Compared to the first edition of the book the second edition has the same functionality but is much better organized, which will make future editions much easier to develop.
No other book improved my coding style as much as the first edition of Refactoring. On a superficial level, it teaches you how to "clean up" code, according to various patterns. But what it really does is give you a feeling for why the code should be improved in the first place. Highly recommended.
Once one adopts the refactoring mindset, its lessons and approaches can also infuse new code aka "prefactoring". :) Ken Pugh wrote a 2005 book called "
Prefactoring: Extreme Abstraction - Extreme Separation - Extreme Reliability 1st Edition", which won a 2006 Dr. Dobbs' Jolt award.
I think almost every programmer would benefit from reading "Refactoring". It sharpened my skills quite a bit, and I was already experienced before encountering the book.
The book was an easy read and was an efficient use of my time. I expect that rewrite in Javascript will further improve the information density.

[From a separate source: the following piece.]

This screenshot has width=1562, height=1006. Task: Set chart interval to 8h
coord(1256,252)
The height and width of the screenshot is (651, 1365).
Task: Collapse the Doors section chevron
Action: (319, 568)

I bought the book ages ago and remember not really finding anything of value in it. I don't mean to sound like someone from /r/iamverysmart but I recall thinking I would benefit in the way I did from the design patterns book: by giving me terminology for things I already did. But as far as I remember, the names were really obvious ("rename parameter", "extract method", etc.) and the instructions equally so. Can you give an example of something you learned from it?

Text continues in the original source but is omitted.